The Sabres were introducing several new blue liners to the team in 1978-79. Larry Playfair joined Stewart as inexperienced rearguards. Stewart, who appeared with the Sabres in the previous season's playoffs, put in a yeoman's effort. He appeared in 67 games, and worried only about defense. He would score 18 points, including his first NHL goal.

Despite having a full NHL season under his belt, Stewart was sent back to the minors the following season, and would never again play for the Sabres. By 1980-81 he was with the St. Louis Blues organization. That season he enjoyed his best NHL season, scoring 2 goals and 23 points in 60 games, and posting an impressive +19 defensive rating. However he would find himself back in the minors the following season.

1983-84 was another new start for Stewart. He turned down an offer to play for a team in Switzerland to joined his hometown Toronto Maple Leafs. Stewart put in a another nice effort as the 5th or 6th defenseman with the Leafs that year. Injuries hampered him the following year, and he found himself back in the minor leagues.

Stewart signed with the Minnesota North Stars for the 1985-86 season, but aside from 8 games spent the entire year in the minor leagues.

In the summer of 1986 Stewart made a drastic change in his hockey career. Perhaps tired of the uncertainties of the NHL and busses of the minor leagues, Stewart took a job offer with a club team in Italy. Though not known for their hockey, Stewart fell in love with Italy and would spend 9 years playing there. He evened gained Italian citizenship and represented the country at the 1992 and 1993 World Championships and the 1992 and 1994 Olympic games.
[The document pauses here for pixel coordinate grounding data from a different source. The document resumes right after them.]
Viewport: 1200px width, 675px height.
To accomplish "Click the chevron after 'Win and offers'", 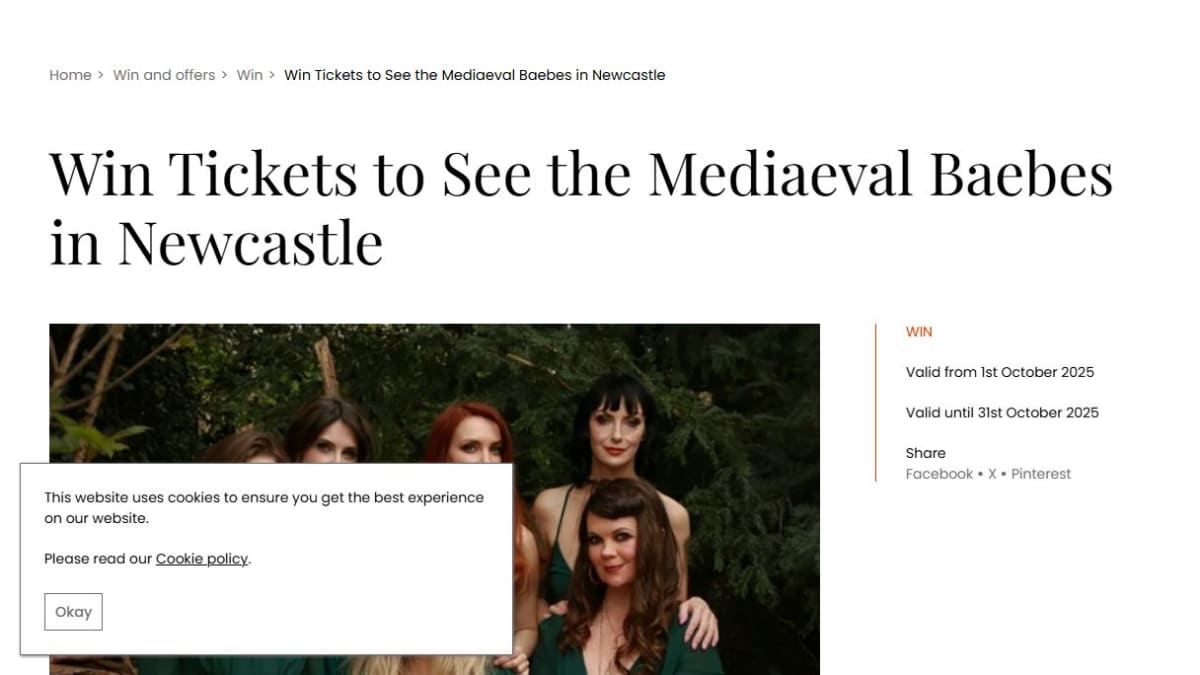I will (225, 75).
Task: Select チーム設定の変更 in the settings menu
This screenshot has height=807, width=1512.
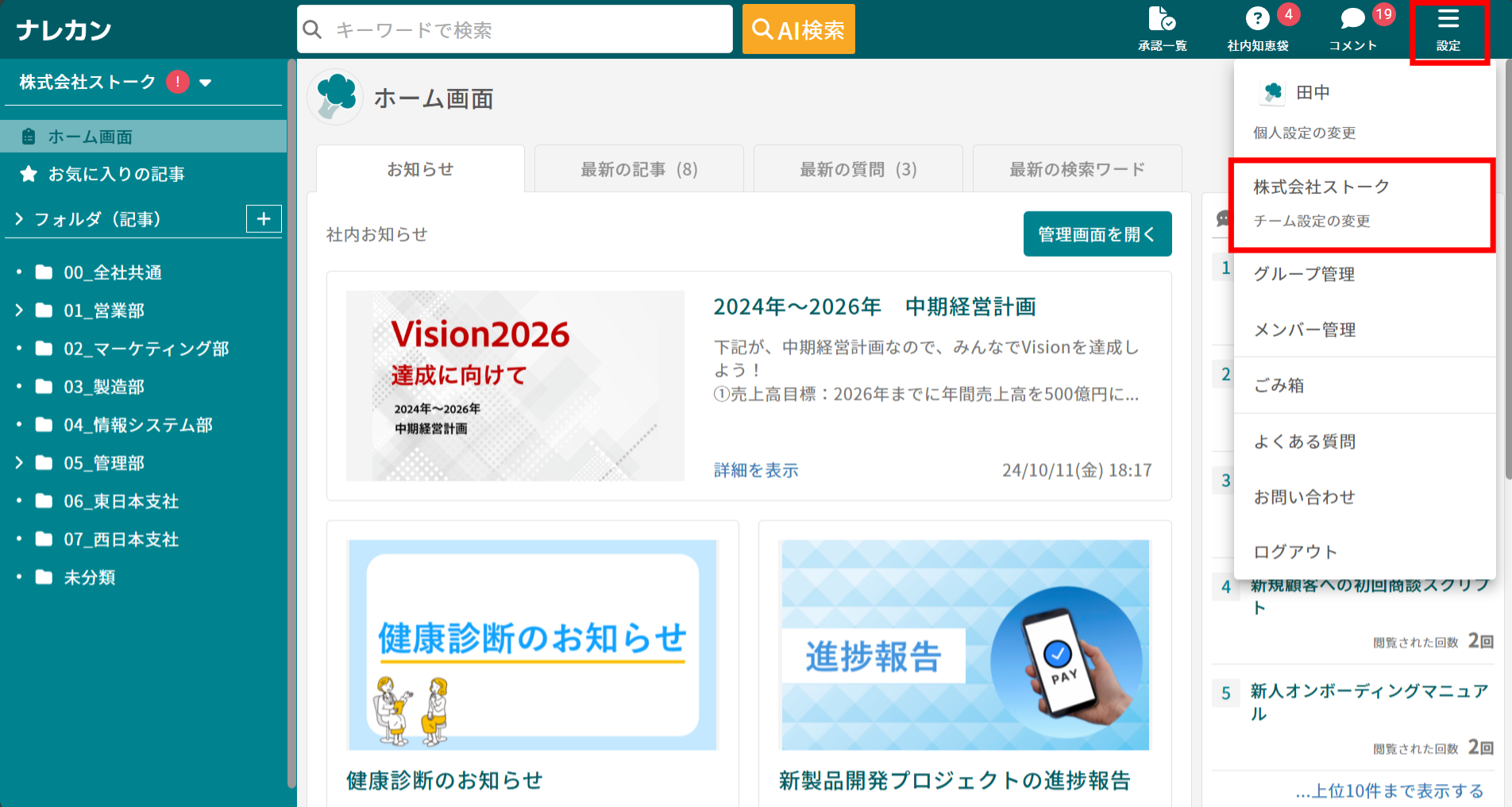Action: 1312,221
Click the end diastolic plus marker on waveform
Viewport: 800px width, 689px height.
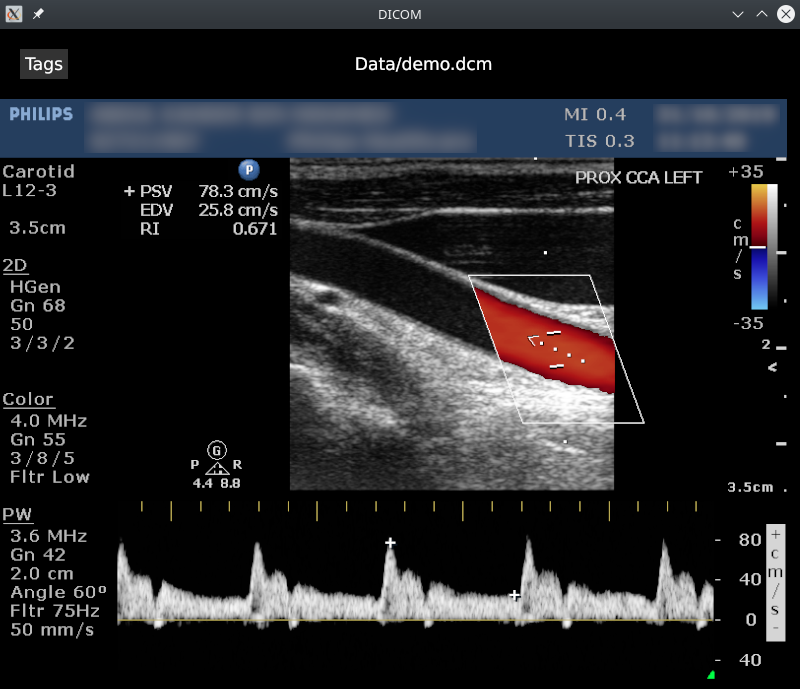point(515,595)
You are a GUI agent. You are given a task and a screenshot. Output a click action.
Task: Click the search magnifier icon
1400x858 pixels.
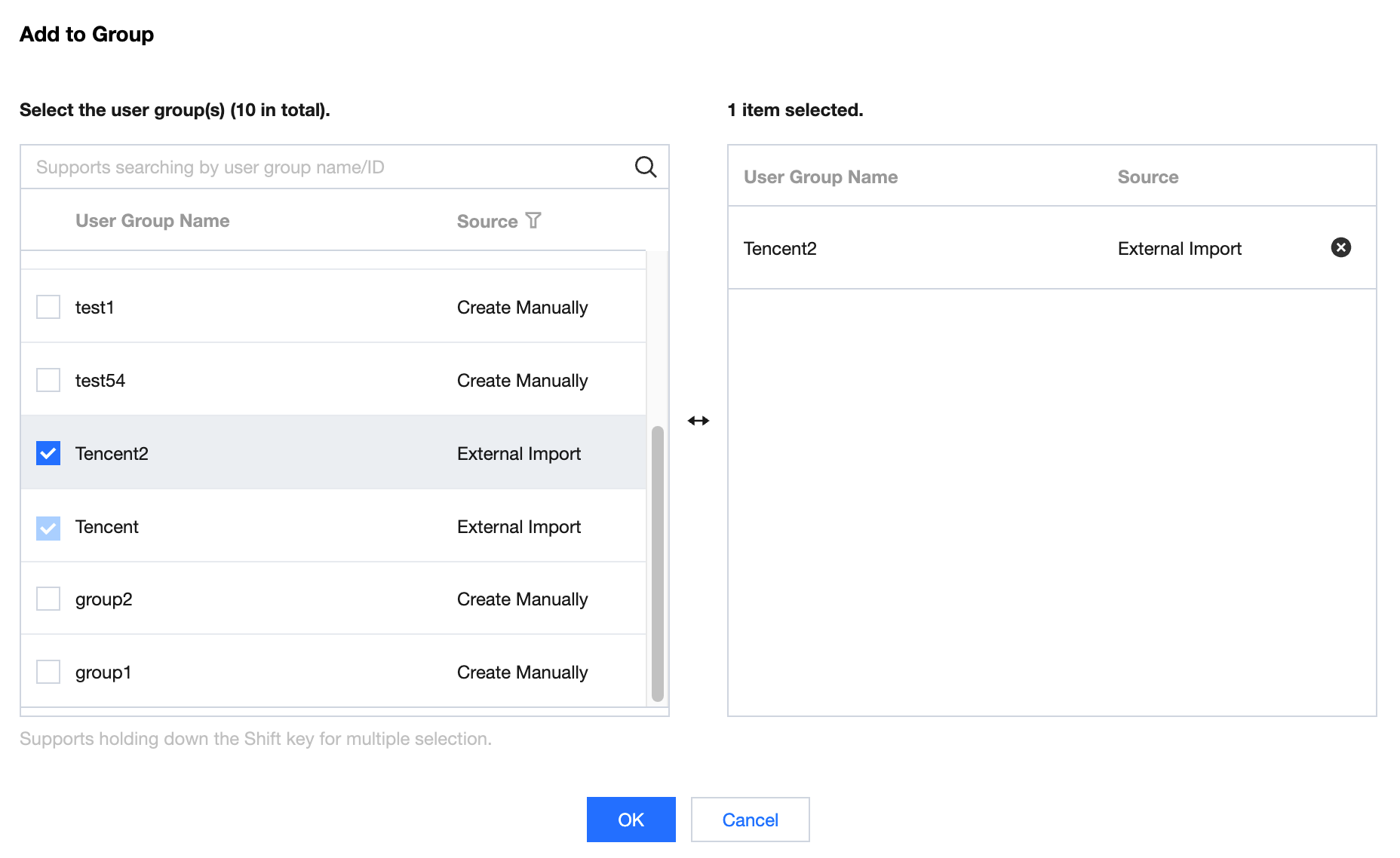coord(645,167)
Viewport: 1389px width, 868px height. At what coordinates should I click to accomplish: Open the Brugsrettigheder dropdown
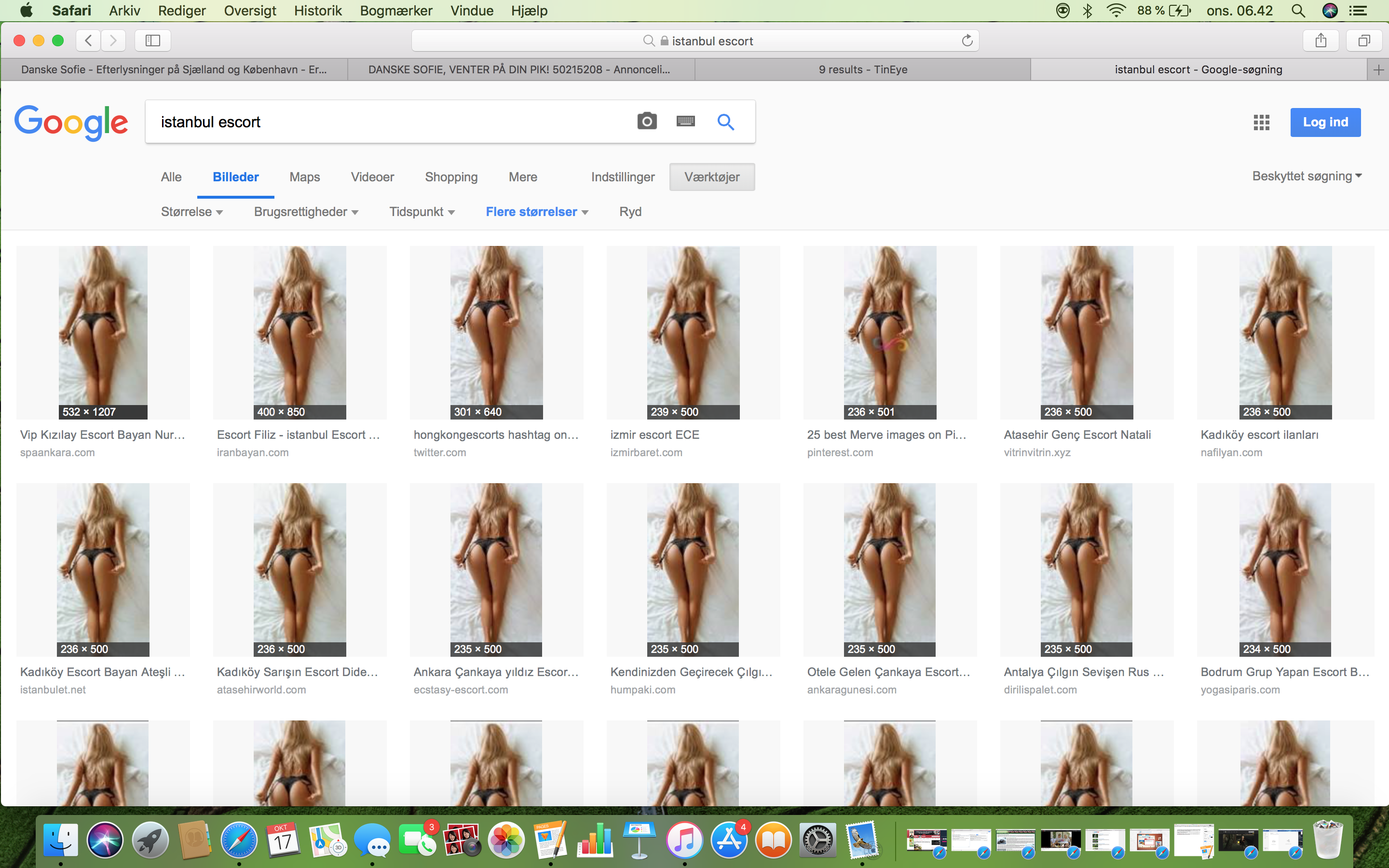pos(306,212)
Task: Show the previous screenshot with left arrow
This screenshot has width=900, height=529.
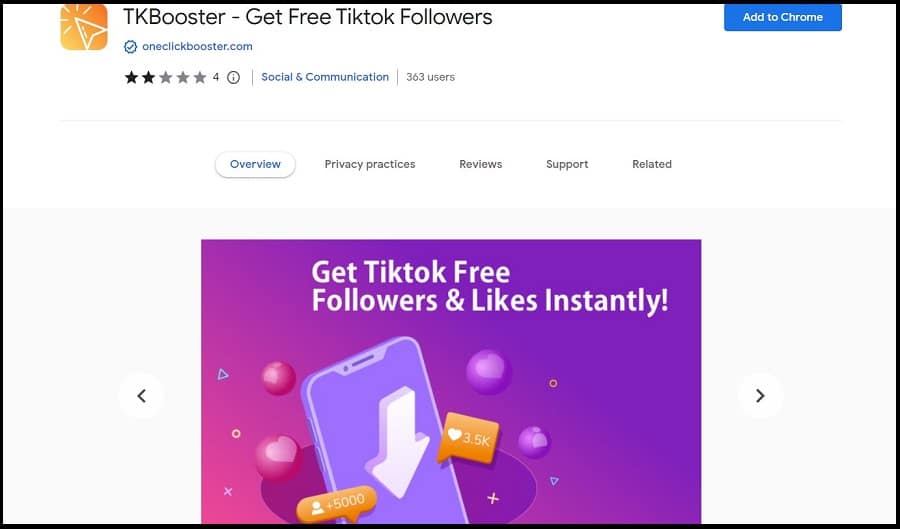Action: click(141, 395)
Stewart has since returned to North America and pursued a coaching career. He had a great deal of success in the minor leagues and juniors. Unfortunately a questionable incident has sidelined his future North American coaching options. In the 1999-2000 season he was coaching the junior Barrie Colts. The team bus was about to cross the US border for games down in Michigan when he realized Ukrainian defenseman Vladimir Chernenko did not have his proper passport and paperwork to cross the border. Stewart had Chernenko hide in the baggage compartment hoping not to tie up the team at the border for a lengthy delay. Chernenko was discovered and Stewart took full responsibility for the incident. Stewart has since returned to Europe and has been coaching in Germany.